▶ _Exercise requirements_: Copy the passage of the blood stem cell article from "In separate experiments" to "of blood cells." word for word.

··· Study text ···

In separate experiments reported in Nature -- one with mice, the other transplanting human stem cells into mouse bone marrow -- researchers demonstrated techniques with the potential to produce all types of blood cells.
"This step opens up an opportunity to take cells from patients with genetic blood disorders, use gene editing to correct their genetic defect, and make functional blood cells," said Ryohichi Sugimura, a doctor at Boston Children's Hospital and lead author of one of the studies.
If proven safe, the proof-of-concept methods could also lead to a "limitless supply of blood" by using cells from universal donors, he added.
Human embryonic stem cells -- generic cells which, as the embryo develops, gradually differentiate -- were first isolated in 1998.
A decade later, scientists figured out how to generate another type of all-purpose cell from human skin, known as induced pluripotent stem cells, or iPS. These were successfully used to make neurons and heart cells.
But the goal of creating blood-forming stem cells in the lab remained out-of-reach.
Sugimura and colleagues devised a three-step process to achieve that breakthrough.
They began by inducing both embryonic stems cells and iPS to morph into a form of embryonic tissue that -- in a natural process -- gives rise to blood stem cells. This had been done before.
In the second crucial step, they experimented with dozens of proteins known to control gene expression, especially during the formative process of embryo growth.

··· Entries provided ···

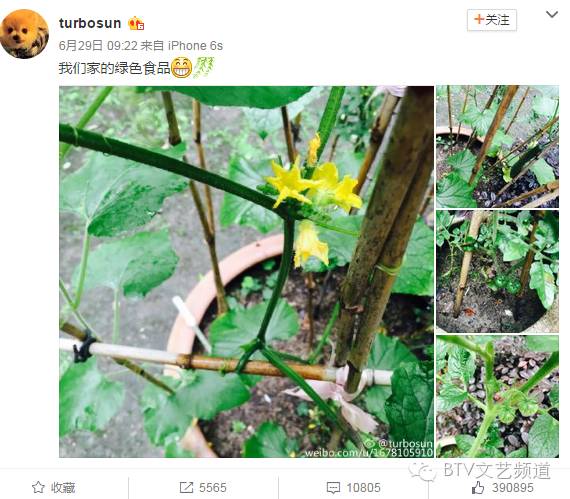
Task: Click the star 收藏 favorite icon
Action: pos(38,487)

···
··· Entries provided ···

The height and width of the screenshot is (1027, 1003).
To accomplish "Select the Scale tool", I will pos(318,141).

···

▶ _Result of this exercise_:
In separate experiments reported in Nature -- one with mice, the other transplanting human stem cells into mouse bone marrow -- researchers demonstrated techniques with the potential to produce all types of blood cells.